▶ Text shown:
• • • • •

Joining felt like the most natural thing in the world in large part because for the first time I felt like there was a queer group that I fit into. In my local chapter alone we had writers and math enthusiasts, video game geeks and comic book nerds. Actors, teachers, social workers and engineers. We weren’t about conforming, we were about creating an inclusive community together. We listened and learned from each other. There were no rules about wearing the same brand and style of dress to an event; we were given a general guideline like “business casual,” told to wear our colors and the rest was left up to us.
And sure, it wasn’t always smooth sailing – we had our fair share of drama. But Hollywood lied to me; it wasn’t the kind that ended in slammed doors and a practiced flip of bleach blonde hair. Reality was much less dramatic. Anyone who didn’t ultimately feel like the sorority was a fit left, but it’s a testament to how strong that bond is that I still keep in touch with them. When you’ve been that open and candid with people in regards to parts of your life that you haven’t shared with many other people in your life, it’s a hard one to let go of.
See, sometimes Greek organizations are essential. Sometimes they’re the only way you find space, and sometimes they’re what save you. Through the years I ran into several siblings (we call each other siblings instead of sisters since we allow anyone to join that isn’t a cis-male) who have confessed that they probably wouldn’t be alive in a very real and literal way if they hadn’t stumbled upon the organization. We provided a place with support that a lot of our siblings don’t find anywhere else.
We’re located in Texas, Indiana, Arizona, and Louisiana, amongst others – areas where rainbow stickers aren’t always welcome. We had siblings who had to lie to their families about what kind of an organization we were, siblings who we set up scholarships for so they could keep on attending without having to pay our membership fees (which, by the way, were substantially lower than most) because they suddenly found themselves without financial support from anywhere else. When a sibling was outed to their parents and kicked out of their home, they pulled up their local roster and called down it to find places to couch-surf while they figured out what to next.

• • • • •

Stored data entries

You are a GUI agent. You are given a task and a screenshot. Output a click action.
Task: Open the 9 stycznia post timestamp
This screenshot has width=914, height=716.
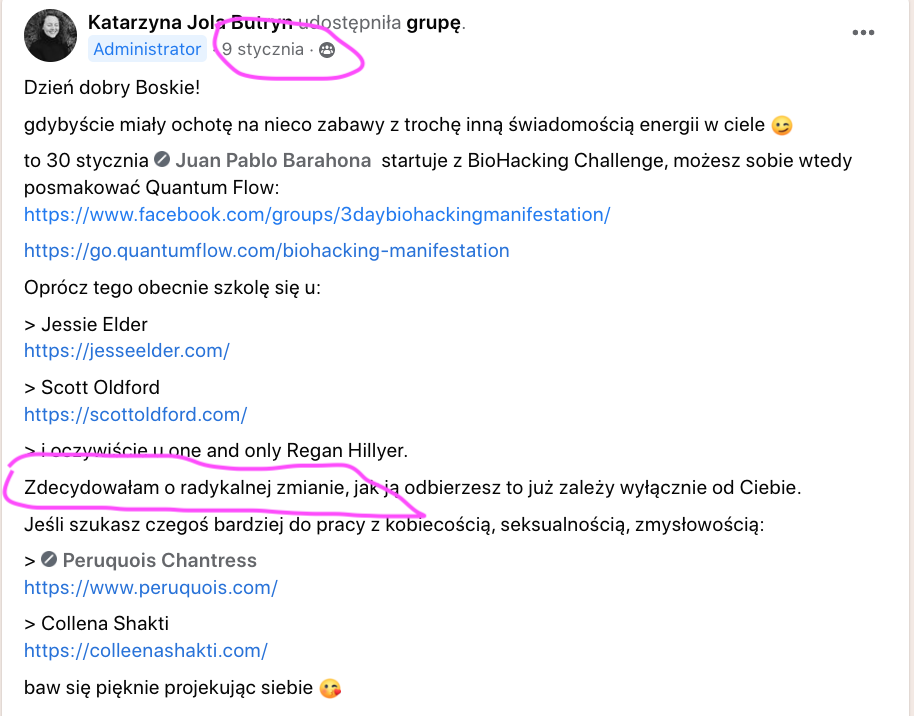coord(262,50)
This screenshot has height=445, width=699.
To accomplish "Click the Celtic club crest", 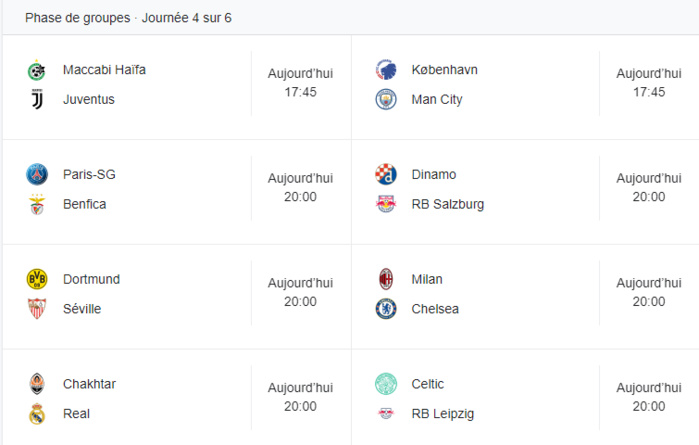I will tap(385, 384).
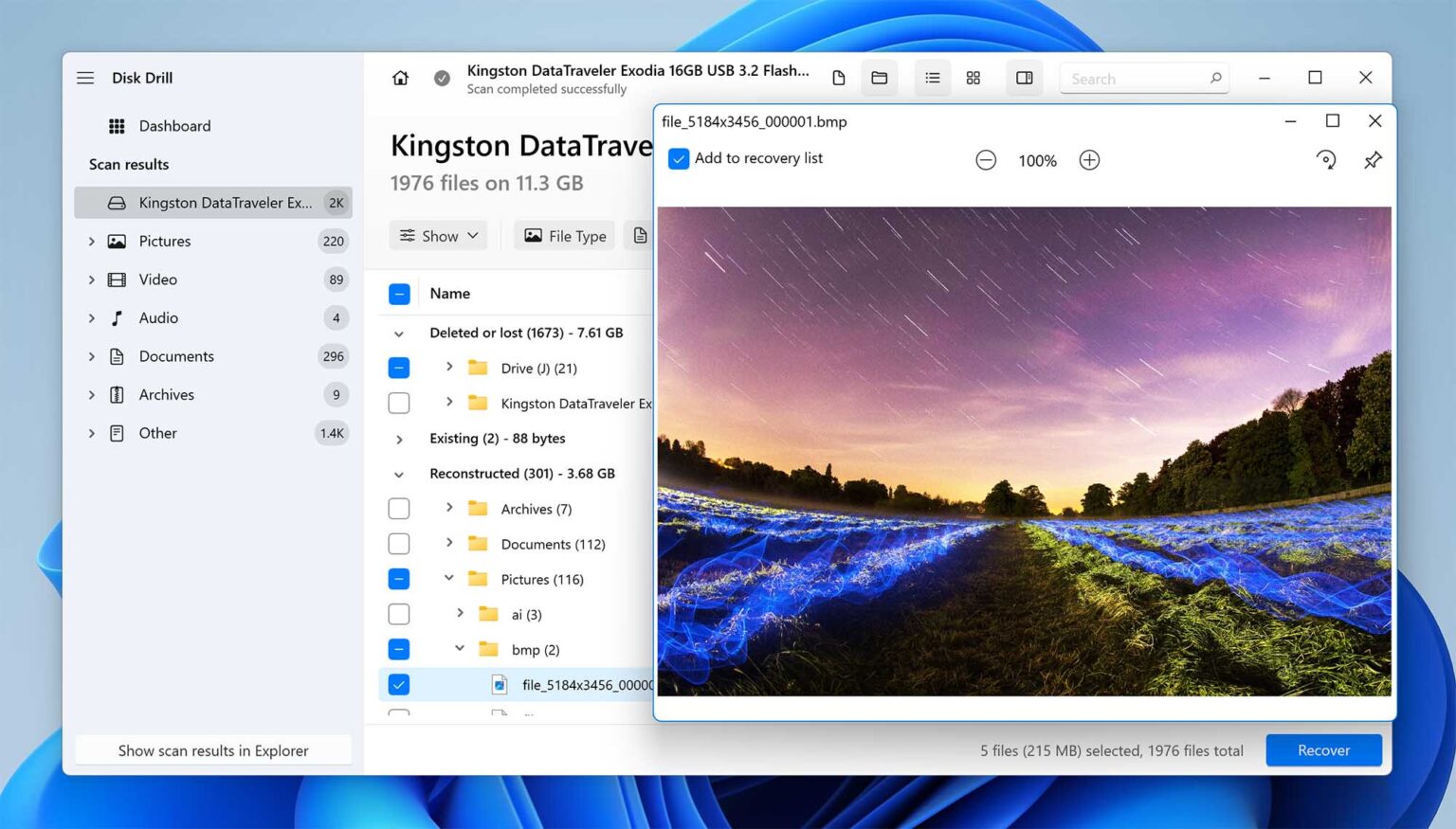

• • • • •

▶ Problems to solve:
(a) In the essay about the queer sorority, what do the members call each other instead of sisters?
(b) Return the stretch of the essay about the queer sorority that opens with the words containing "And sure, it" and closes with "to let go of.".
(c) Write the next part of the essay about the queer sorority, starting right after its last sentence.

▶ Numbered responses:
(a) They call each other siblings.

(b)
And sure, it wasn’t always smooth sailing – we had our fair share of drama. But Hollywood lied to me; it wasn’t the kind that ended in slammed doors and a practiced flip of bleach blonde hair. Reality was much less dramatic. Anyone who didn’t ultimately feel like the sorority was a fit left, but it’s a testament to how strong that bond is that I still keep in touch with them. When you’ve been that open and candid with people in regards to parts of your life that you haven’t shared with many other people in your life, it’s a hard one to let go of.

(c)
And we aren’t alone. A lot of Greek organizations aimed at a variety of minorities exist for this very purpose. Some exist to provide a general support structure, some are there to cheer you along as you aim for an educational goal, law school for example, that you’ve been told your whole life that you aren’t wealthy enough or from a prestigious enough family to actually achieve. While some clubs can provide a similar structure, they very rarely provide the same sense of family. Of belonging. Your fellow club members are your friends, your Greek siblings are the family you mass text or call with your code word for “I’m slowly losing it, please help me” to pull you out of situations so dark that you can’t even see the light at the end of the tunnel. Both serve important roles and neither can replace the other.
I’m not saying that all Greek orgs are perfect; far from it. There are plenty out there who give the rest of us a bad name. Even after reading this some of you may never be able to imagine yourself fitting into a setting like the above, and that’s fine. They don’t have to be for everyone. All I’m asking is that you consider my experiences the next time you accuse every sorority member of being a spoiled rich kid, or accuse them of being the kind of person who’s just in it to buy friends. Because that’s not what we’re all about. Sometimes we’re just about finding the family our biological one refused to be.